“If a broker’s value proposition is limited to facilitating simple product switches, that value will almost certainly erode over time,” Hayes pointed out. “The true strength of the intermediary model lies in solving problems.”
He highlighted the parts of the market where underwriting nuance still matters, including complex income cases, self-employed applicants, impaired credit, unusual property types and later-life lending. In his view, these cases are less susceptible to standardisation and require judgement that cannot easily be replicated by automated systems.
Technology, he suggested, will not simply displace advisers but separate firms that deliver advice from those that primarily process transactions. The implication is that lenders’ investment in digital tools could compress margins on simple cases, while raising expectations of speed and quality across all cases.

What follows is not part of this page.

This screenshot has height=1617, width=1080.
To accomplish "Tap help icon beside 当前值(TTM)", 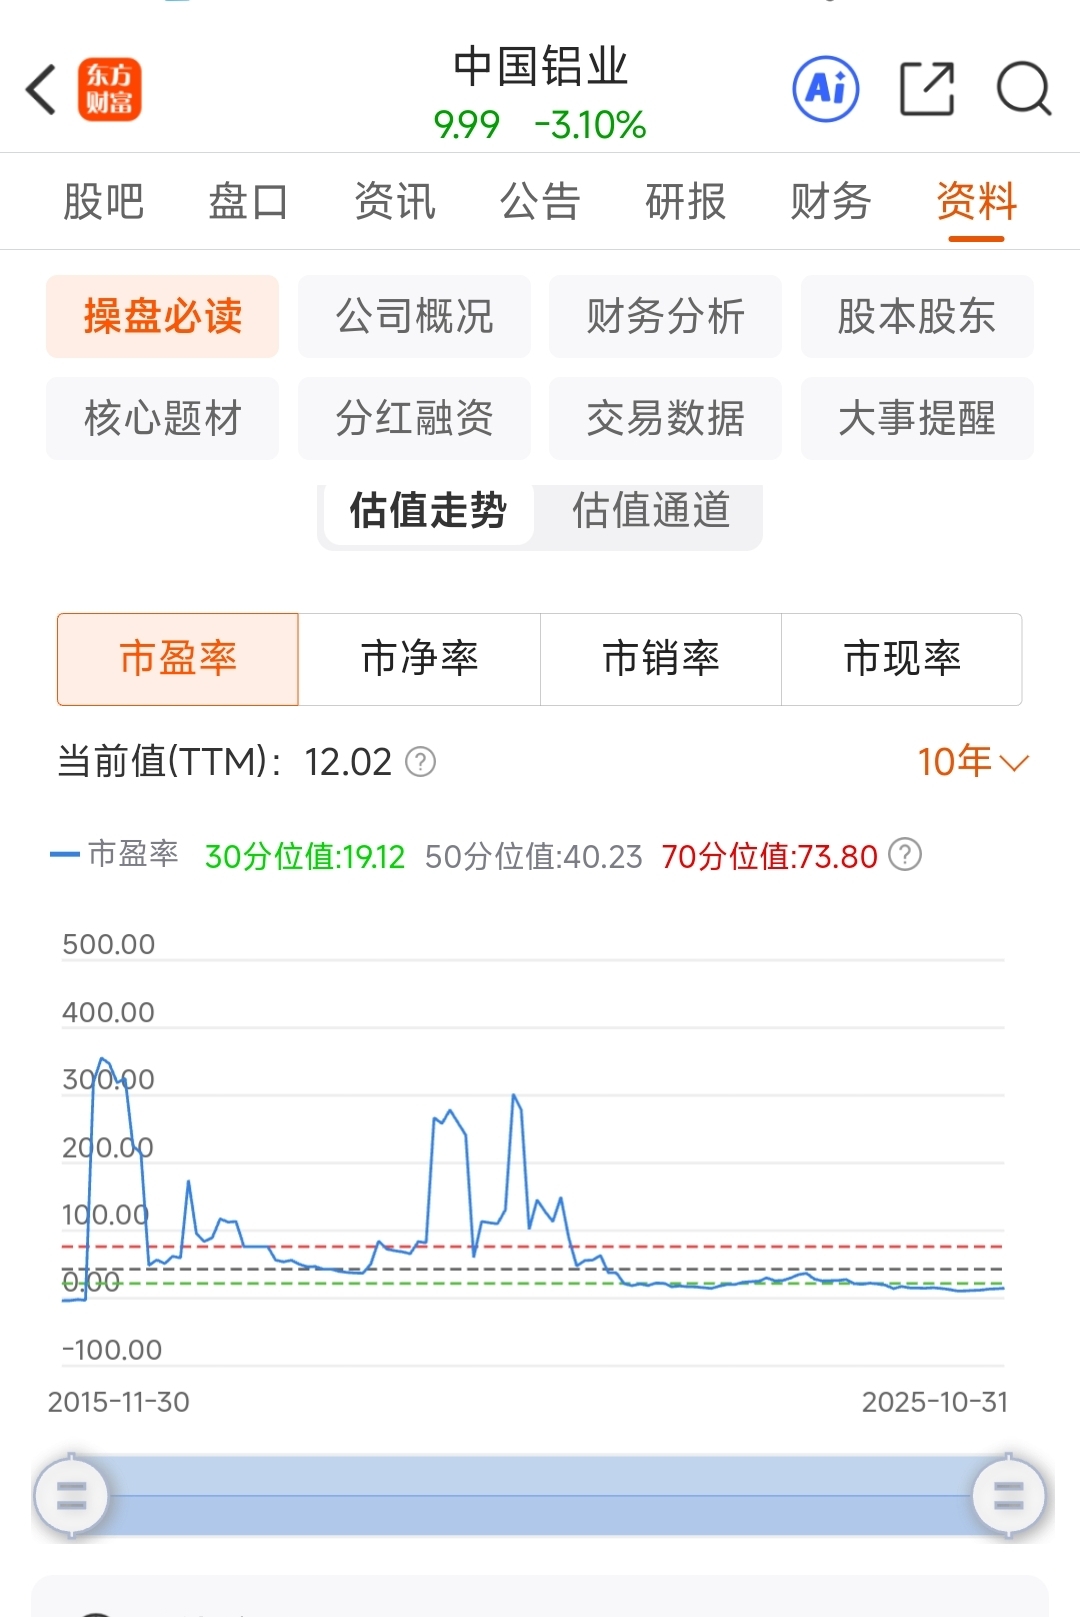I will coord(420,762).
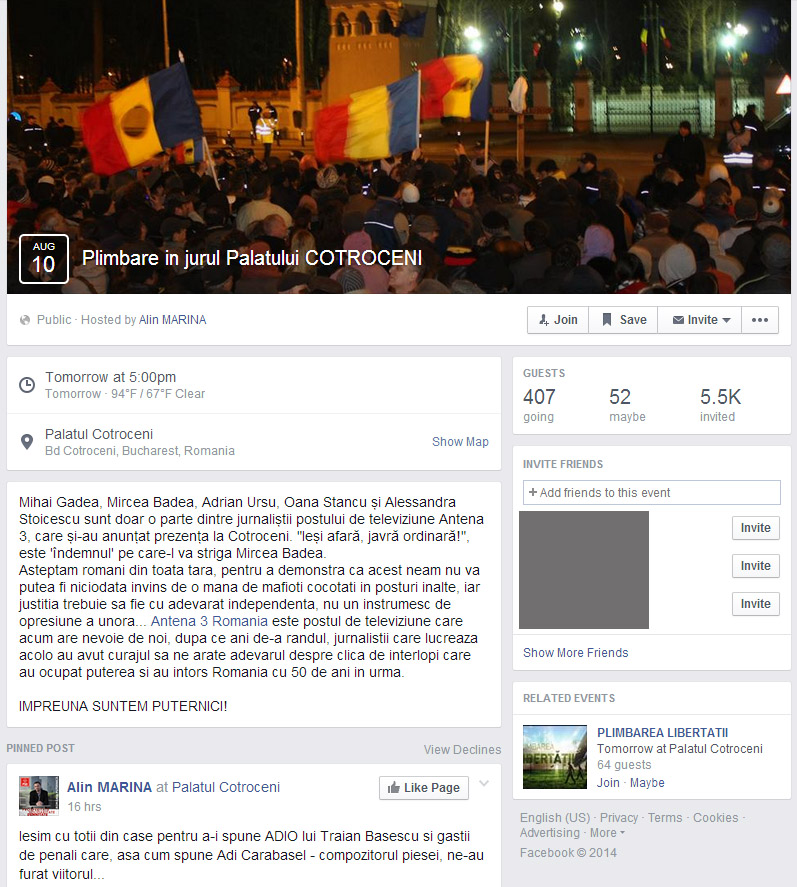Click the clock icon beside event time
This screenshot has width=797, height=887.
[x=27, y=385]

Borrower profiles, Hayes noted, are also shifting in ways that make advice more central. First-time buyers increasingly need structures such as family assistance, shared ownership, joint borrower sole proprietor arrangements, or longer terms. Later life lending is growing as borrowers refinance interest-only loans or manage borrowing into retirement. More flexible incomes, including self-employment, can fall outside traditional models and require careful presentation and lender selection.
Alongside demand, Hayes flagged a supply-side issue: the industry’s ageing workforce and a lack of succession planning in some firms. “A large proportion of UK mortgage advisers are now approaching retirement age,” he said. “Many built their businesses during the rapid growth of the intermediary sector in the early 2000s and have decades of experience, but relatively few have clear succession plans.”